The tassels that get tied to the wand evoke the idea that, maybe the strips of cloth are scribed with maneuvers or somehow function as charges. IDK.


applying the Sprite to the Animal God
That's not a bad idea for giving the animal initiating capacity -- you can infuse a sprite in your animal companion, giving it initiating. Probably that's in addition to the ability to manifest the sprite as its own little minion.

Maybe with the combat style gone it should be sprites + companion as default. This is a somewhat miniony class and that gives you 1 big pet and multiple smaller, more transient pets.

Alternately, if melding the two features, some sort of size progression could be baked into the manifest sprites.
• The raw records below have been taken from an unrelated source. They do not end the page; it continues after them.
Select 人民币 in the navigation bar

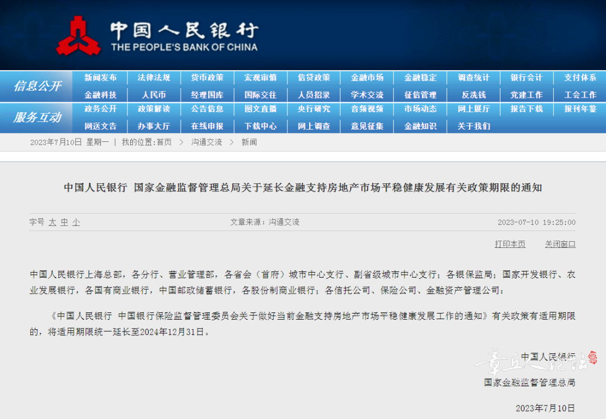[x=154, y=95]
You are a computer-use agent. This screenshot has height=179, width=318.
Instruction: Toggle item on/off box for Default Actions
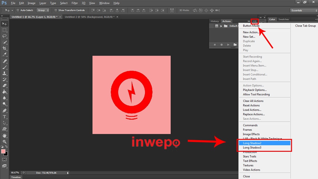coord(216,26)
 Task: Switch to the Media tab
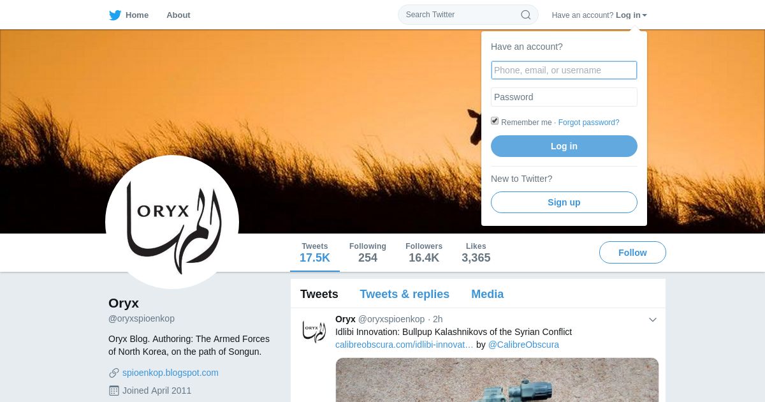coord(487,294)
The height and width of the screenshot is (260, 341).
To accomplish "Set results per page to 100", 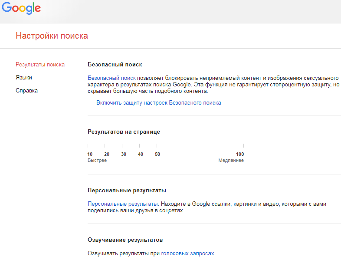I will (240, 154).
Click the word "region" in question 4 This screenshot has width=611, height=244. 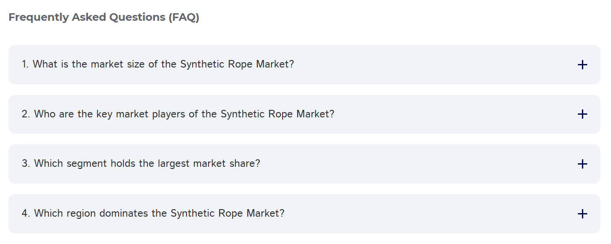point(82,214)
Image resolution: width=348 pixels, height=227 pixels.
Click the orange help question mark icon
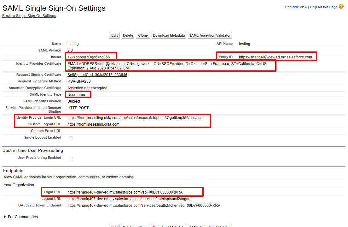(x=341, y=6)
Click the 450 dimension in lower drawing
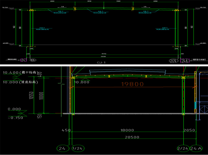The image size is (208, 155). (66, 130)
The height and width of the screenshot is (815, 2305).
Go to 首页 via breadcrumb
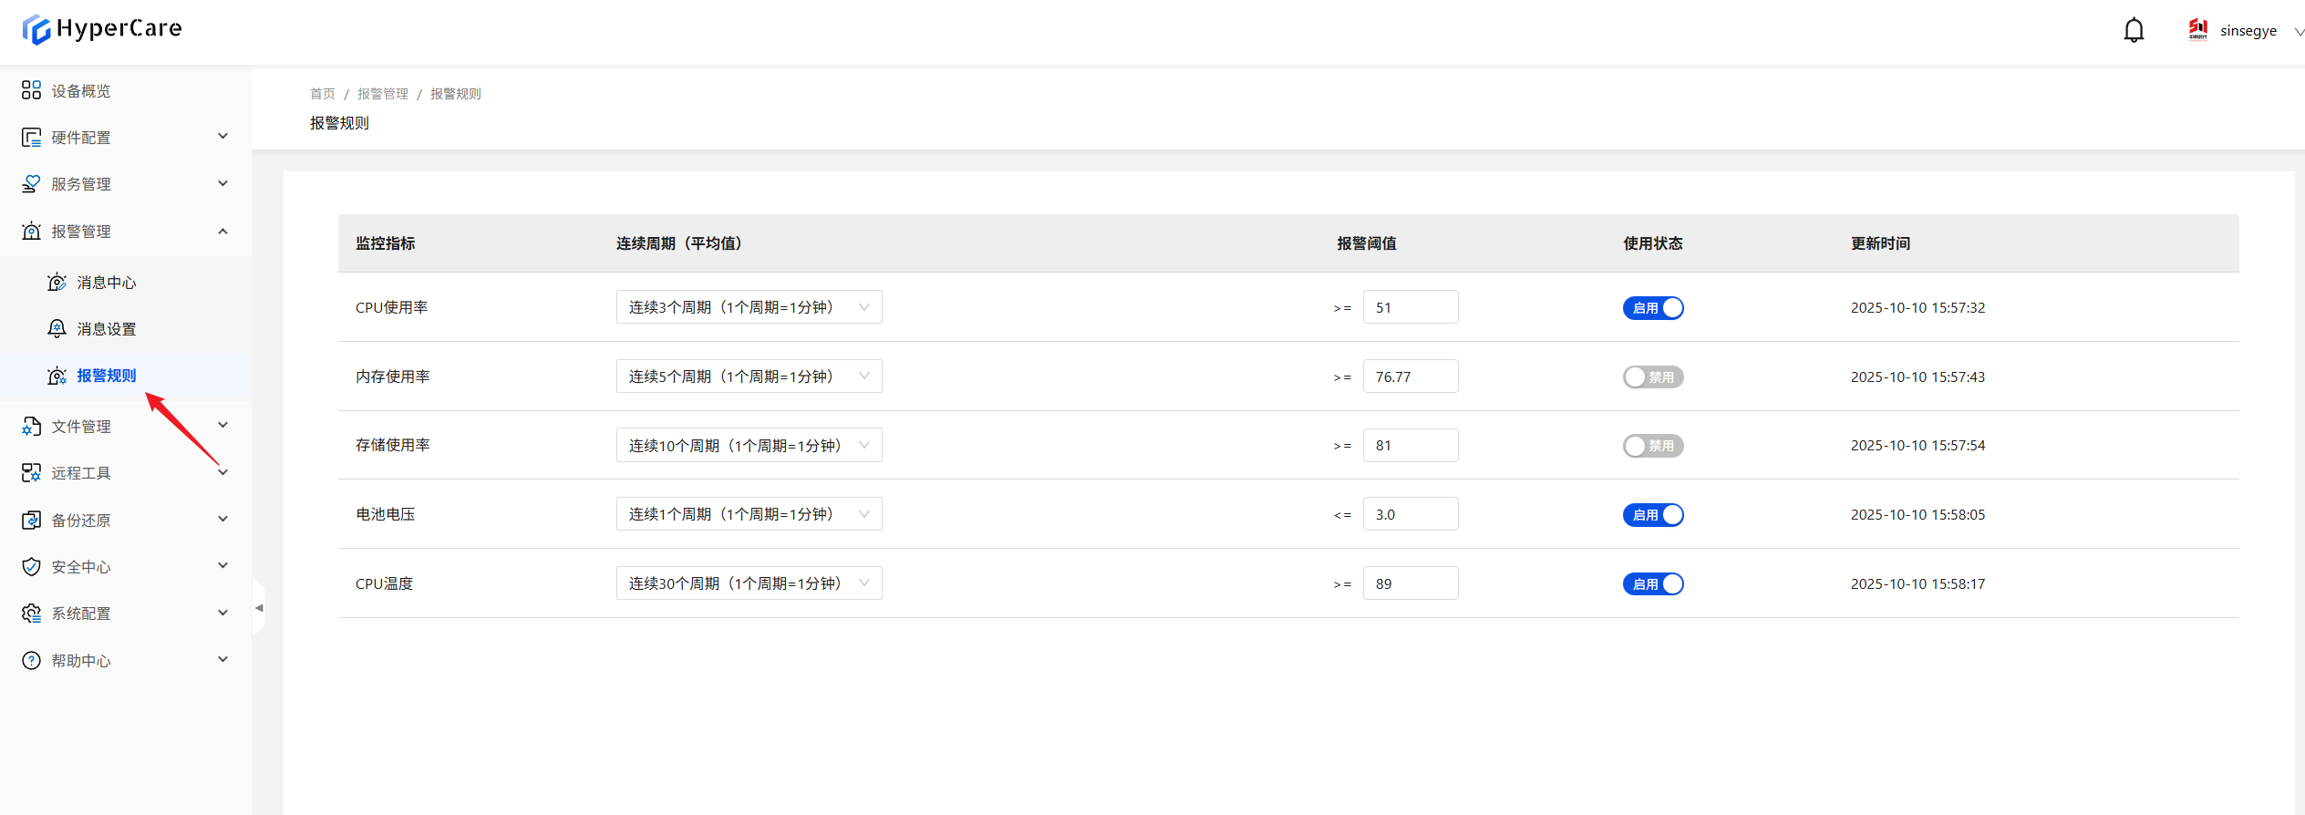pyautogui.click(x=322, y=94)
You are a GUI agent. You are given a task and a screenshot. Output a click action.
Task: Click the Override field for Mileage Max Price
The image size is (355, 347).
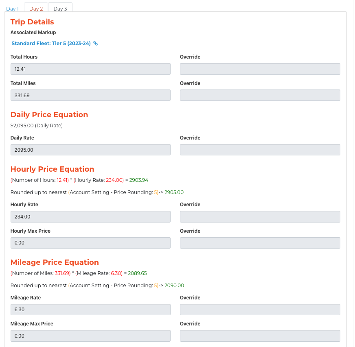point(260,336)

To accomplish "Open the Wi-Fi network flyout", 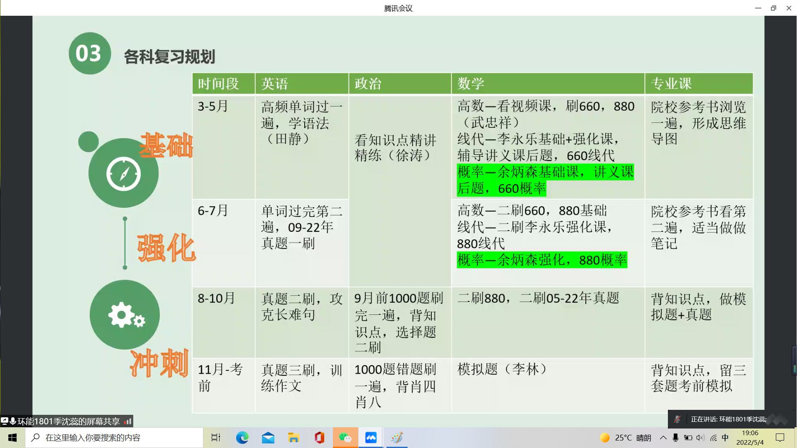I will [713, 438].
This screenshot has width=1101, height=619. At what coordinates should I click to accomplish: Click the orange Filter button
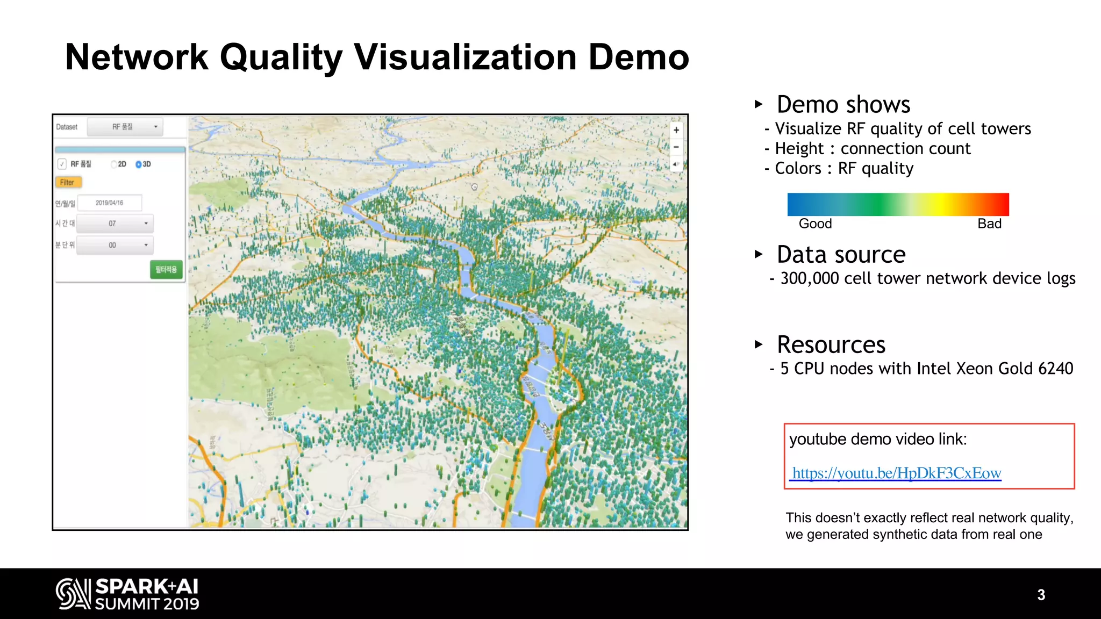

Once again I'm leaving this preliminary reply and will respond in more depth when I have a minute to think about it.

Morphic tide
2020-05-20, 09:43 PM
Bit of a thought on Manifest Bond vs. Animal God, but what about having the Manifest Bond use Familiar rules? It's actually rather close for many statistics, with the overall curve difference being a progression difference of only 0.75 HP+1/6th Con per level in the Animal Companion's favor, but the Animal Companion rules use the separate usually-melee-oriented statistics in totality that's extremely scarcely below 14 Con while the Familiar is simply half the Master's health, and the Animist needs at least two other ability scores and gets all the tricks an Initiator could have to mitigate need to actually bother boosting Con.

Where the Familiar gets .75 BAB every level, the Animal Companion gets an increase of 2 per three levels, for a loss of 1/12th of a point of attack bonus each level on better attacks on a creature very likely possessing a better initial Strength. And with AC, on top of the gap in baseline statistics, the Animal Companion gets +2 NA each 3 levels and +1 Dex, for a per-level average of 0.8333 AC where the Familiar rules offer nothing. Evasion at 3rd level, Multiattack at 9th, Improved Evasion at 15th. Plenty of advantages to Animal Companion rules, between the better baseline and the smallness of the statistic losses to go with the defensive edge.

Another thought for the Companion getting independent Initiating is codifying the intended changes for doing so into a template like Phrenic Creature to give it Initiating that can tie into Animal Companion safely, counting for a "tier" of Druid level -3 improvement if you decide to take the template over the default Animal Companion progression numbers to make lower-level Companions properly compete with the higher-level replacements. This use would probably mean giving it full BAB alongside the hit-dice-based Initiating ability, and likely a bump to Constitution and Wisdom. It also doubles as giving the Animist an option to buy into a bit more Initiating to deal with the flaws of the Sprite access mechanic by having some more that's permanently "on-hand", and Sublime Ranger (or at least the Animal Companion version if splitting it into trade-for-better AFCs) could mandate it once available, locking it to never having a better base Companion than the original Ranger but keep up with Druid through the template's benefits.